Grafeo has first-class support for overlaying title and subtitle on each work, through a built-in SVG font renderer. See below for instructions on adding support for a new font.
SVG mode is grafeo's second mode of operation, with support for importing and printing SVG files (currently only multi-frame). Since many tools for printing SVG files already exist (most obviously, Inkscape), the primary purpose of this mode is for rendering multi-frame SVGs into animation frames with registration marks for ease of printing.
A 24 fps, 247-frame animation plotted using grafeo, scanned, and digitally registered & reconstructed.
A multi-frame SVG imported into grafeo's SVG mode, with multiple frames & registration marks per plotted page.
After entering SVG mode, you can load ./assets/cloth-animation.svg
, which contains a stylized SVG rendering of a cloth falling over a spinning sphere, animated in Blender. In order to print multiple frames per page, you can adjust the number of rows/columns in the side bar, as well as change the size of the registration marks. Pressing the print button under the i/o section will print the currently selected page.
Video reconstruction is currently an ad-hoc process, using one-off OpenCV-based scripts to perform computer vision tasks to align registration marks in the scanned frames. In the future, more information will be embedded into the registragion marks/frame margins, such that video reconstruction can be fully automated.
The process for adding a new font is relatively straightforward, however is mostly suited to my own workflows at the moment.

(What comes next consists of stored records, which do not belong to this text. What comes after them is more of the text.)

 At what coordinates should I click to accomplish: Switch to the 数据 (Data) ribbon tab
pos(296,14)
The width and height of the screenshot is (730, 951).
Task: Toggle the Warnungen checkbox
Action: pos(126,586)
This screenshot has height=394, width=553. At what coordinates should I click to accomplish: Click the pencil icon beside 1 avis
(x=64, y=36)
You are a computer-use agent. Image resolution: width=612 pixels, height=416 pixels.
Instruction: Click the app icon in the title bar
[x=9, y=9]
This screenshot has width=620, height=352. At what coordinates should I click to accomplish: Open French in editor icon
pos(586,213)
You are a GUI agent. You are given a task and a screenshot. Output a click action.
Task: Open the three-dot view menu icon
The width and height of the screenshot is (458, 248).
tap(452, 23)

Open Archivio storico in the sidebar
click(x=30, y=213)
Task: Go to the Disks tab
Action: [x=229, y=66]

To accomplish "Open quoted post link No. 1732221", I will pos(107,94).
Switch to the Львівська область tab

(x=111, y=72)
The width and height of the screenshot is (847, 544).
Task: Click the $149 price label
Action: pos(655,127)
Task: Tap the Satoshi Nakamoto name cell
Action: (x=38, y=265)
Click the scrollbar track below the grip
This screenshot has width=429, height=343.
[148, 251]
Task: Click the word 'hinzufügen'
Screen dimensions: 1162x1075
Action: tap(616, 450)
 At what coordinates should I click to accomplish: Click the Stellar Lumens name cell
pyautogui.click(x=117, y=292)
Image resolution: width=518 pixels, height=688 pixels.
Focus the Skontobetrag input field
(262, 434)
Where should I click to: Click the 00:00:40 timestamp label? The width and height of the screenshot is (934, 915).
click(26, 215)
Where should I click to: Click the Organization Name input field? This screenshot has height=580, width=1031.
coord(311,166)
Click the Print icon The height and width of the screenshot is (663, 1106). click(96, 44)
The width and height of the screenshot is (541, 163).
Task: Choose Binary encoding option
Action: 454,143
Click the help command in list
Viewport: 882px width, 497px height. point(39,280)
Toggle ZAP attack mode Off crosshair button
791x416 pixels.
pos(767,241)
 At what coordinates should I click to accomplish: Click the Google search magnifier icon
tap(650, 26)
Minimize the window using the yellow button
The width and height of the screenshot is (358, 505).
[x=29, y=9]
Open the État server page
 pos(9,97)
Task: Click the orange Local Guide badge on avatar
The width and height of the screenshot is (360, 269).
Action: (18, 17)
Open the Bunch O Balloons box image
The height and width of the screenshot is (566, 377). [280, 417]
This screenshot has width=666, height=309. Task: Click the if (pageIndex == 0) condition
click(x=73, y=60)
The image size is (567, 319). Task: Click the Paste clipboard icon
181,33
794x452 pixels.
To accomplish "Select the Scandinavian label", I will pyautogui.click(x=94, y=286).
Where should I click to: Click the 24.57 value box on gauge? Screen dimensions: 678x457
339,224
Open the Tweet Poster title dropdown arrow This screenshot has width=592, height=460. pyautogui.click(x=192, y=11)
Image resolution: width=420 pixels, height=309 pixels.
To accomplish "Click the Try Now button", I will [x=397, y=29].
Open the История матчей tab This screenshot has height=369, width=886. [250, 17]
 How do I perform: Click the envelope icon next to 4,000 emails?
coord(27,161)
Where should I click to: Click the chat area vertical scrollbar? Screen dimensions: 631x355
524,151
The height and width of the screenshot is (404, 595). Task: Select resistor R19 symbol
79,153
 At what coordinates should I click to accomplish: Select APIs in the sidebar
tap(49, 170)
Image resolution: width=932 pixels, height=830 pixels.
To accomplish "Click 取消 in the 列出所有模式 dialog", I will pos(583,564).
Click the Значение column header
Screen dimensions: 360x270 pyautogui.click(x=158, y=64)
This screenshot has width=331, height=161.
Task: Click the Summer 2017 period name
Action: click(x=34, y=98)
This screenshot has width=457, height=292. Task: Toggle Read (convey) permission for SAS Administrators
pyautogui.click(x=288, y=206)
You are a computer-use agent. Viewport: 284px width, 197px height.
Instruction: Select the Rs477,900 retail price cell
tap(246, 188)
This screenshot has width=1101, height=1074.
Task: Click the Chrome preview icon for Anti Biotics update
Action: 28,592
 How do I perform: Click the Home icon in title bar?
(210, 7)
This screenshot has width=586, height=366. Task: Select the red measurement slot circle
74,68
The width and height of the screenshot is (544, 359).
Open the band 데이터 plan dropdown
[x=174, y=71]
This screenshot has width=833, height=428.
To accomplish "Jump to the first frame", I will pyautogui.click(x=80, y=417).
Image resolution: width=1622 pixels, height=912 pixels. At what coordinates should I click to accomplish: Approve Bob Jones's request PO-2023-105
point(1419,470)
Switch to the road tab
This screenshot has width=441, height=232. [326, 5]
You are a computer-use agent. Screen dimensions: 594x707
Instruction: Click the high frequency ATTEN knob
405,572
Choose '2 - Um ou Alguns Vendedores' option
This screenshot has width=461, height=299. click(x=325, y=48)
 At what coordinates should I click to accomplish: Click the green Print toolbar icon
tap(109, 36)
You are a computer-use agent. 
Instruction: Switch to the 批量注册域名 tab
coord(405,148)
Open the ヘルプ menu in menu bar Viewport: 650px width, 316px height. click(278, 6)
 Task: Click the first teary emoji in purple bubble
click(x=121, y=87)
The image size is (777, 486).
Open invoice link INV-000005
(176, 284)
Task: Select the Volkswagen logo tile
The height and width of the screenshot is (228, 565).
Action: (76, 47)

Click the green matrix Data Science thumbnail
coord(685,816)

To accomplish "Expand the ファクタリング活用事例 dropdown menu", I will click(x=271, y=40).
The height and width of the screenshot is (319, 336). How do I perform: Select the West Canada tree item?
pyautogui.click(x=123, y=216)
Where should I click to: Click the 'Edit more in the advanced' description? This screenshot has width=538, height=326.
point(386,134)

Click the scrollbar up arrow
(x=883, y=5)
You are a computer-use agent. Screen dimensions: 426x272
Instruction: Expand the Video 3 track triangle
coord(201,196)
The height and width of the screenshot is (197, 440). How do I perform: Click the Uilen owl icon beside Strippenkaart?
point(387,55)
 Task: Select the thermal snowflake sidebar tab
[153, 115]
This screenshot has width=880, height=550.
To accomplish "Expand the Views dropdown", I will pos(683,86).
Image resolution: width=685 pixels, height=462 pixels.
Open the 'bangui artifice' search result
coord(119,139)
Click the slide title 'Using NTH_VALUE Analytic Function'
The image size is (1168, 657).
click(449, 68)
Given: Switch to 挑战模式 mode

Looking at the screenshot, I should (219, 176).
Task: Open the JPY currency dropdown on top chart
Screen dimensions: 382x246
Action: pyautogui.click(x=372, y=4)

If you have a suggestion to automate more of this process, open a PR!
- Ensure
fontforge
is installed and available on yourPATH
. - First, find a .ttf (TrueType) font file for the font you'd like to add.
- Run
./scripts/convert-font.pe <PATH_TO_.TTF_FILE>
- This will convert your TrueType font into an SVG font file.
- Open the generated SVG font file in
fontforge
.- Select all glyphs (Ctrl-A), and then run
Element -> Overlap -> Remove Overlap
. - Save the SVG font.
- This simplifies the glyph geometries, and guarantees geometry constraints such that we are always able to correctly determine holes in glyphs via graph algorithms for proper hatching.
- Select all glyphs (Ctrl-A), and then run
- Move the SVG font file into the
./plotter/fonts/svg/
directory. It will automatically be detected by grafeo and made available for use.
At time of writing, there is no special support for kerning. The converted SVG fonts typically specify either a global or per-glyph horiz-adv-x
attribute which seems to roughly serve as an x-offset to use between glyphs, which is what grafeo currently uses to determine spacing. This means that monospaced typefaces are currently best suited to use.
- Import/export model/parameters
- Export as SVG
- Better SVG importing/animation support
- Implement a proper, orientation-aware registration system for animation frames, with machine-readable metadata in frame margins for automatic reconstruction.
- Incorporate animation reconstruction directly into GUI.